# [EXERCISE GOAL]
Reproduce exactly, from the data that follows, the line with "This screenshot has height=403, width=369.", the line with "Open the Organize dropdown menu", and every line that lies between them.
━━━━━━━━━━━━━━━━━━━━━━━━━━━━━━
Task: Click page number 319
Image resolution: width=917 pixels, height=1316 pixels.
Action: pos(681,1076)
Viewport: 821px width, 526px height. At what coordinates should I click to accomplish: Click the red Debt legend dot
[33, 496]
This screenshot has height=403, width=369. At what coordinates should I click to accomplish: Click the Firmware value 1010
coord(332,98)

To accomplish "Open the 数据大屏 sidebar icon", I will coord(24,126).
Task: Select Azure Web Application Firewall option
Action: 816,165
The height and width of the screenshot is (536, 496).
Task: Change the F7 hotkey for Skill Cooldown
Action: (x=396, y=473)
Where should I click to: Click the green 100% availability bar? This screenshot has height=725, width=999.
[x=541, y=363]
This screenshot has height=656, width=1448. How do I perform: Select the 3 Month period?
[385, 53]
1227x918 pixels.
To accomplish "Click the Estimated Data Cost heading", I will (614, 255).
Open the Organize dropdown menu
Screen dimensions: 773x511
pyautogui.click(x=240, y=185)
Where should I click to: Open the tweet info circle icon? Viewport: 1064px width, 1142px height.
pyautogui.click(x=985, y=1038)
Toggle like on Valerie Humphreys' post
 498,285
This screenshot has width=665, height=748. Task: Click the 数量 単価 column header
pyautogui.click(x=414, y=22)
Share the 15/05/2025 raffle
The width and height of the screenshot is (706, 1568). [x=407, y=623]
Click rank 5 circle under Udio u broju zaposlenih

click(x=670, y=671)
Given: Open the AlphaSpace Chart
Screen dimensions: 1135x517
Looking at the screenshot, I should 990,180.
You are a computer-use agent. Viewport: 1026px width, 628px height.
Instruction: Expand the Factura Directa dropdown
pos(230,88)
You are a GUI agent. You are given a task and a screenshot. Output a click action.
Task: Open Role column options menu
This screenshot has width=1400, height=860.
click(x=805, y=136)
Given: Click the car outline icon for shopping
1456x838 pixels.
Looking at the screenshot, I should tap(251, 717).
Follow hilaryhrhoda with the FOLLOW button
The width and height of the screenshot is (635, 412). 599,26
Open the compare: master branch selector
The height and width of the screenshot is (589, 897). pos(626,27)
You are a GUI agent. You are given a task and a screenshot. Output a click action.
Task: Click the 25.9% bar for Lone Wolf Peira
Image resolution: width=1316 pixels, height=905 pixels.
━━━━━━━━━━━━━━━━━━━━━━━━━━━━━━
# [REPLY]
This screenshot has height=403, width=369. At what coordinates should I click to accomplish: Click the Firmware value 1010
coord(332,98)

To accomplish "Open the 数据大屏 sidebar icon", I will coord(24,126).
Task: Select Azure Web Application Firewall option
Action: 816,165
The height and width of the screenshot is (536, 496).
Task: Change the F7 hotkey for Skill Cooldown
Action: (x=396, y=473)
Where should I click to: Click the green 100% availability bar? This screenshot has height=725, width=999.
[x=541, y=363]
This screenshot has height=656, width=1448. How do I perform: Select the 3 Month period?
[385, 53]
1227x918 pixels.
To accomplish "Click the Estimated Data Cost heading", I will (614, 255).
Open the Organize dropdown menu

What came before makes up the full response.